*Activity*: Among the lines below, tally those that contain "agent" and respond with the total only.

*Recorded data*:
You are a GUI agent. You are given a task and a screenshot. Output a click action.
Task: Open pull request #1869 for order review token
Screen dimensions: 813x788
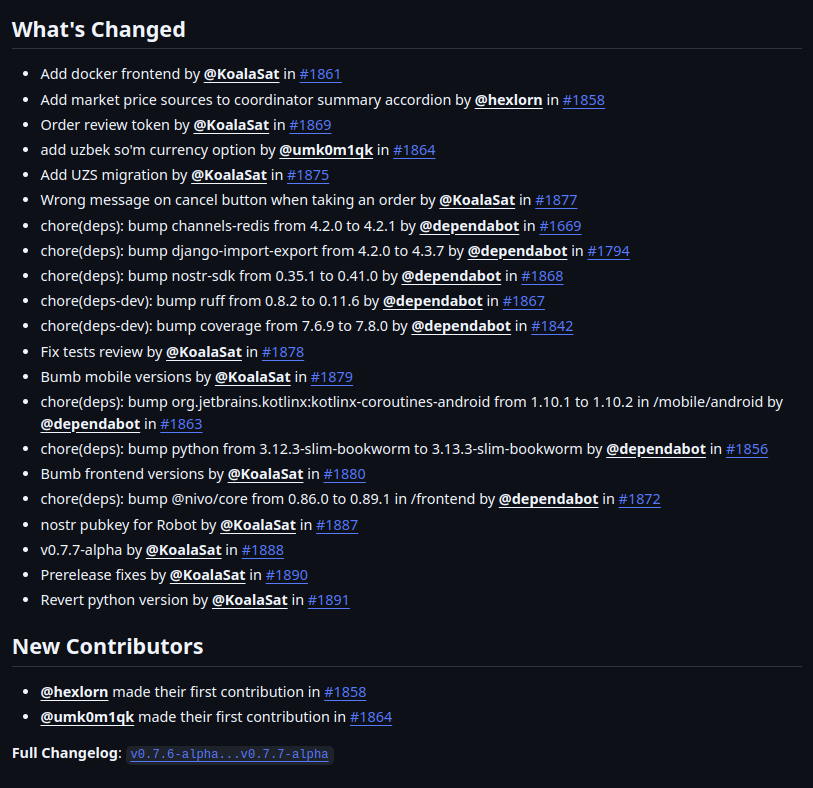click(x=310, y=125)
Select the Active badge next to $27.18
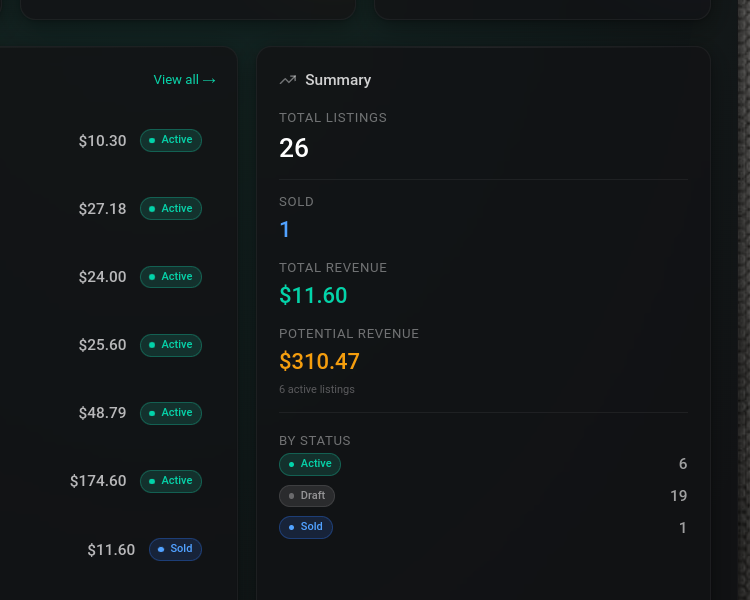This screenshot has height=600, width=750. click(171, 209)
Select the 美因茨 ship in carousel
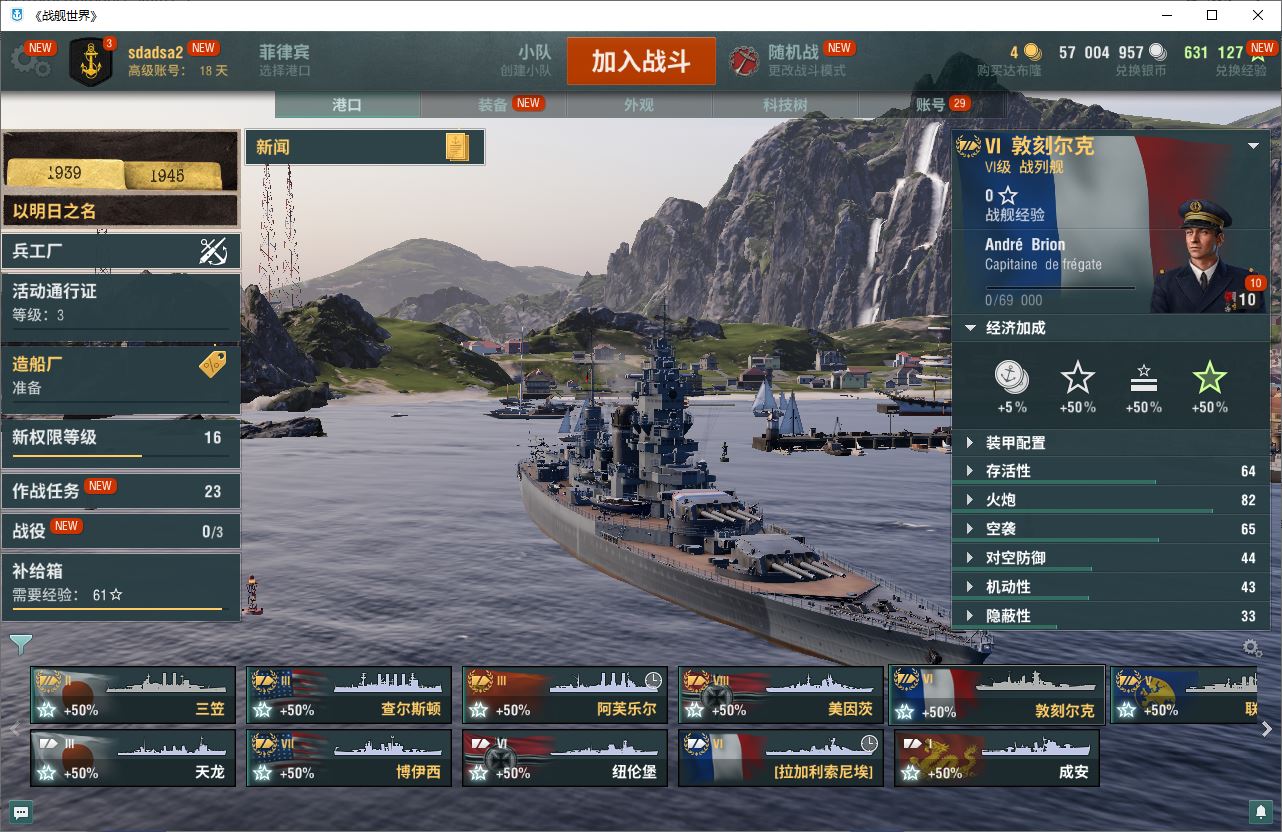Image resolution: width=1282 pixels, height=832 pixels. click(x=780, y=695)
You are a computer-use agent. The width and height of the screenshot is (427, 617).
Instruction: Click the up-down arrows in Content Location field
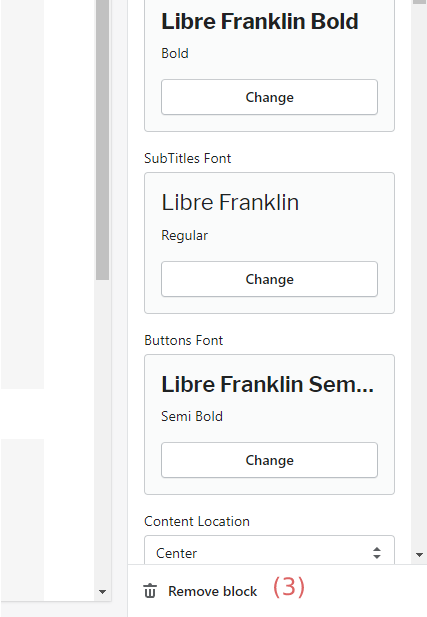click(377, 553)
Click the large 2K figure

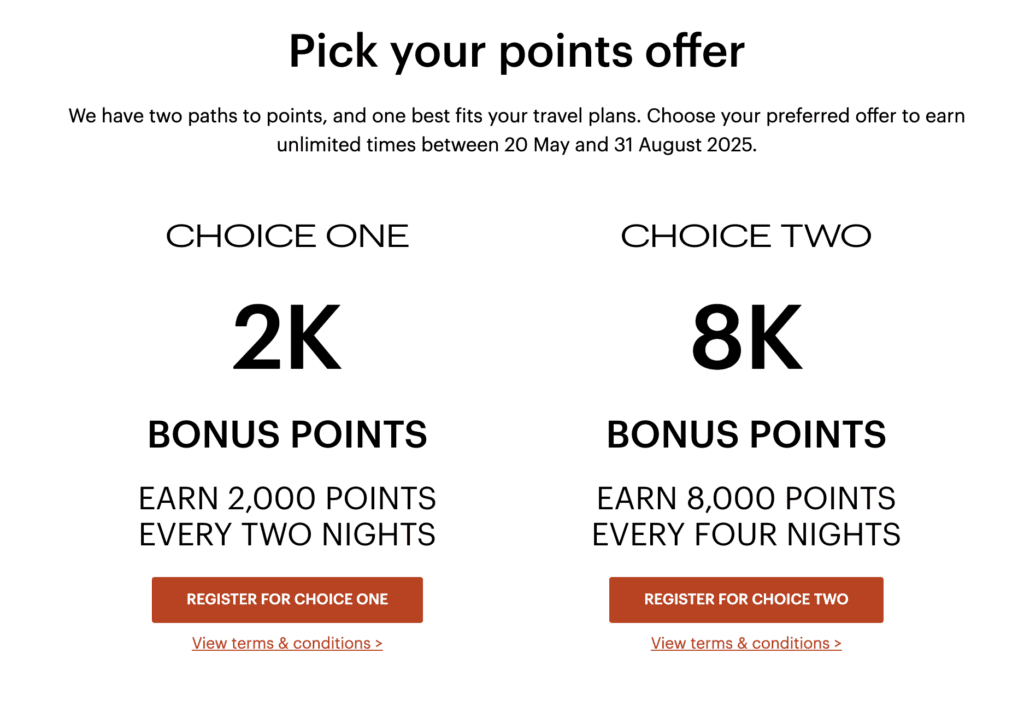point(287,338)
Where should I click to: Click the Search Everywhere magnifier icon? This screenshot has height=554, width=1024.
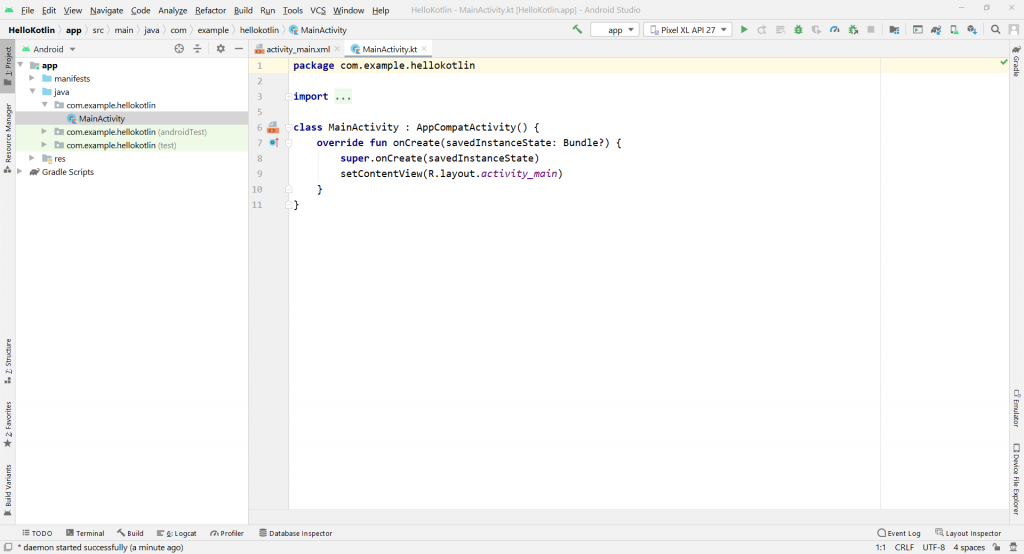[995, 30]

*Result for this exercise*: 2